Until now, transporter proteins have been difficult to identify ­– despite an intensive research effort. In fact, the function of about 75 percent of all transporter proteins present in microorganisms remain unknown.

"When you look at the DNA of bacteria, many genes appear to encode transporter proteins. But the challenge so far has been to go from gene to showing the function of transporter proteins," says Morten Sommer and continues:

"This discovery is important for understanding how bacteria communicate with each other in, for instance, the gut, where some microbes excrete vitamins and essential amino acids, and other use them. When we understand the interactions, we can begin to cure intestinal and infectious diseases with new types of antibiotics having different molecular targets than conventional antibiotics."

Vitamins can be produced biologically

The biotech company Biosyntia is designing vitamin producing bacteria. Today, the vast majority of vitamins in animal feed and vitamin pills are produced by chemical synthesis, which has a greater negative environmental impact than biological manufacturing.

But in order to design cells – cell factories – that can produce large amounts of vitamins biologically, researchers must engineer the bacteria's genome.

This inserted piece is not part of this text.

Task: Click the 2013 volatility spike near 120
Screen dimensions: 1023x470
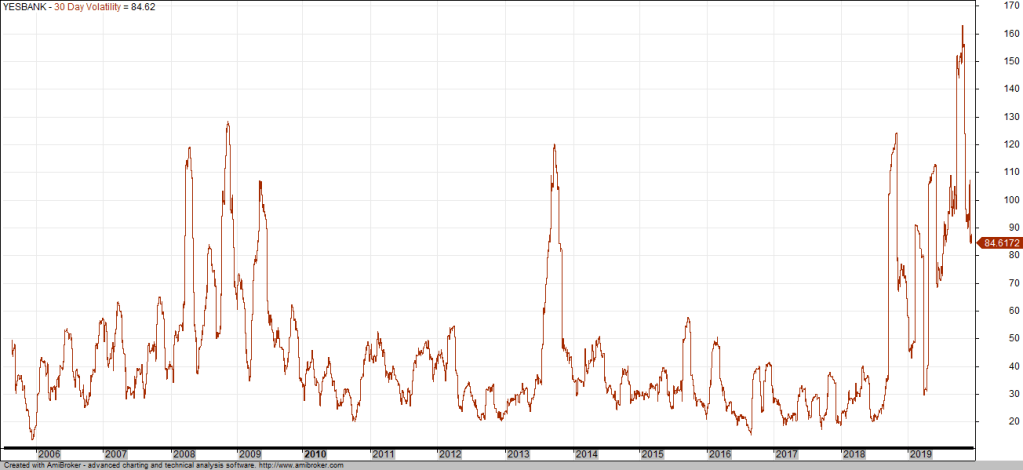Action: pos(554,145)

This requires screening of millions of cell variants to find the perfect design. And in this quest, the new biosensor is a revolution, because it can also be modified to isolate cell’s that produce high levels of vitamins.

"Before this method we could screen approximately 100 bacteria per day for their vitamin production in a relatively expensive method called HPLC. Now we can test 100 million bacterial clones in one day in a single petri dish, where only the best cells will show up on the plate. So instead of searching for the needle in a haystack straw by straw, we burn down the haystack," says Hans Genee.

The next step is to find more unknown proteins and examine how they work - and hopefully finding new antibiotics that can block the bacteria's vital transporter proteins.

Two resistance genes made biosensor stable

Other researchers have tried to develop similar systems, but many false-positive has been a major barrier to practical usage. However, by using a dual system in which two biosensors are coupled to two different antibiotic resistance genes, the system significantly reduced false positive growth.

The researchers showed that the biosensor approach works for other substances than B1 and thus can be used to mine other important functions. In order to show the diversity of the biosensor, the researchers constructed a similar system that responded to xanthine – an important intermediate in e.g. caffeine, and used this system to mine xanthine uptake transporters from soil and gut microbiomes.